UWG’s Black Student Alliance Celebrates 50-Year Legacy
Monday, November 18th, 2019
In 1969, a year after the assassination of Dr. Martin Luther King Jr., African American students at universities across the country held protests asking for changes to the curriculum and the hiring of African American faculty.
That same year, at the University of West Georgia, a group of students joined together to found the Black Student Alliance (BSA), which celebrated its 50th anniversary with an event on campus Tuesday night.
In the intervening five decades, the BSA has addressed and amplified the African American experience on campus, and current president Angel King hopes to continue that legacy.
“Our mission in BSA is to heighten the awareness of students, faculty, and staff in the area of black history, achievements, and culture in the United States and around the world,” King said in her remarks during the event. “We also strive to provide quality social and community service programming activities to students of the many multicultural backgrounds fostering a positive atmosphere where all feel welcomed.”

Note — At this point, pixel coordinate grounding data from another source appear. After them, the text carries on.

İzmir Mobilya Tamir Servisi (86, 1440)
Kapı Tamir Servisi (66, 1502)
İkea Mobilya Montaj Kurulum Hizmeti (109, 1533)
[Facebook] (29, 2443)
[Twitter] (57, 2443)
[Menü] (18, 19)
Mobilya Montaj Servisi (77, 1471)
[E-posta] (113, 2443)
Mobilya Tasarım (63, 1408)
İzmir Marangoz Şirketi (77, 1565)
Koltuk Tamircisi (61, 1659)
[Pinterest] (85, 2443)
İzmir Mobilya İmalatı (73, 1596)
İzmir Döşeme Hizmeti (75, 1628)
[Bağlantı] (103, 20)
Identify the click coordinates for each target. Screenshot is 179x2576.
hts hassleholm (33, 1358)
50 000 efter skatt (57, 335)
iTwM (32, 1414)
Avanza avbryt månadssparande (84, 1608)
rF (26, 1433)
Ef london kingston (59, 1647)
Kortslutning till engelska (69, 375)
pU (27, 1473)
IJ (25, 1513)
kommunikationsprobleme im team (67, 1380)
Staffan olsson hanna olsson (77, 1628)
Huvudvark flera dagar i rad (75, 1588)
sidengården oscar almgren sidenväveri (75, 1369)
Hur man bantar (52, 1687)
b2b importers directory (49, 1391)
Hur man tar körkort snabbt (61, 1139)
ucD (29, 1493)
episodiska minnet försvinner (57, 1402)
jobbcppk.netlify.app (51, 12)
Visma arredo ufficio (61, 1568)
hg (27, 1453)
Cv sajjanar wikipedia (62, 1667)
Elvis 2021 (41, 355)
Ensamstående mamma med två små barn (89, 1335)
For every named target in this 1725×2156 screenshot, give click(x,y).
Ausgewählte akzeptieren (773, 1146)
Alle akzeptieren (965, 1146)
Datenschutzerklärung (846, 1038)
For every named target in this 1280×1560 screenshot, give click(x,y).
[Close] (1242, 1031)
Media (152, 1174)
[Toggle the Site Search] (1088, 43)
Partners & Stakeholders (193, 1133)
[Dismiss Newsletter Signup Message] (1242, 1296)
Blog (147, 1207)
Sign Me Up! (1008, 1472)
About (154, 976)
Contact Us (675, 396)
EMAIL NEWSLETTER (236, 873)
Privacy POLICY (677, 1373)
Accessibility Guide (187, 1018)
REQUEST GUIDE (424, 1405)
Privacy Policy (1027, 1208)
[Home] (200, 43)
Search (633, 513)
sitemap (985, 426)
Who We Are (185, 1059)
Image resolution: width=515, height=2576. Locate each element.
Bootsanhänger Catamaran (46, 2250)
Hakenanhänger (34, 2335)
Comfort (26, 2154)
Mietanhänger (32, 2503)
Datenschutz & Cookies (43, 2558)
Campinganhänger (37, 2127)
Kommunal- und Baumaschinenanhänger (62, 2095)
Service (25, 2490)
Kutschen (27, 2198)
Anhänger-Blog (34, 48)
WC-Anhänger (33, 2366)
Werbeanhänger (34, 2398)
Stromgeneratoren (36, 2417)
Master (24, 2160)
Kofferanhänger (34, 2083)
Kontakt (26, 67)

The event’s featured speaker was Jimmie C. Gardner, a motivational speaker who spent 27 years of his life incarcerated for a crime he did not commit. Gardner shared life lessons he acquired through his childhood, professional baseball career and wrongful conviction.
Gardner’s keynote remarks centered on the theme of the evening: legacy.
“That is a powerful word that we hear a lot, but do we really know what it means?” Gardner asked the crowd of more than 150 UWG students, alumni, faculty and staff. “Legacy is defined as something transmitted by or received from an ancestor in the past. That’s the definition we’re celebrating tonight. Legacy is central to UWG’s Black Student Alliance and, really, blackness itself.”
In 1984, Gardner was drafted by the Chicago Cubs and played with them in the minor leagues for four seasons, while studying business management at Tampa College during the off-season. In 1987, Gardner was charged in a case in which two women had been robbed and sexually assaulted.
Twenty-seven years after his wrongful conviction, the U.S. District Court for the Southern District of West Virginia held that Jimmie’s conviction was a “total miscarriage of justice.”
The court vacated the conviction, and he was released from custody on April 1, 2016. It would take another five months, but prosecutors formally dropped all charges against Jimmie on Sept. 7, 2016.
Since his release, Gardner has become an advocate for criminal justice reform, inmate rights, and other wrongfully imprisoned and over-incarcerated men and women.
“My true legacy isn’t about my skills as a baseball player or winning games,” he said. “My most important legacy is understanding my self-worth and having the knowledge that I could be and do anything.”
Gardner implored the collected students that it is their “duty” to carry the legacy of the past 50 years forward into the next 50 years.
“Make a mark on the world that cannot be erased,” he said. “Those 27 years I spent behind bars made it more important for me to leave a legacy for the next generation. I encourage you all to step outside of UWG and get involved with the young men and women in your communities who need your help.”
The event also featured a reading of a spoken word piece by Asiah Brown and the sharing of the organization’s history by Camryn McGregor.
Closing her remarks, King called BSA a “guiding force” for scholarship, service, activism and engagement at UWG.
“This group has undertaken important issues in its 50 years on campus,” she said. “Over the years, BSA has continued to withstand the trials and test of time, and that legacy will continue.”
Gardner’s closing words before answering questions from the audience were ones of perseverance in the face of adversity.
“Most of all, what I’ve learned in life is this: when you think you’re at the end of your rope, hang on,” he said. “Never give up, and never give in.”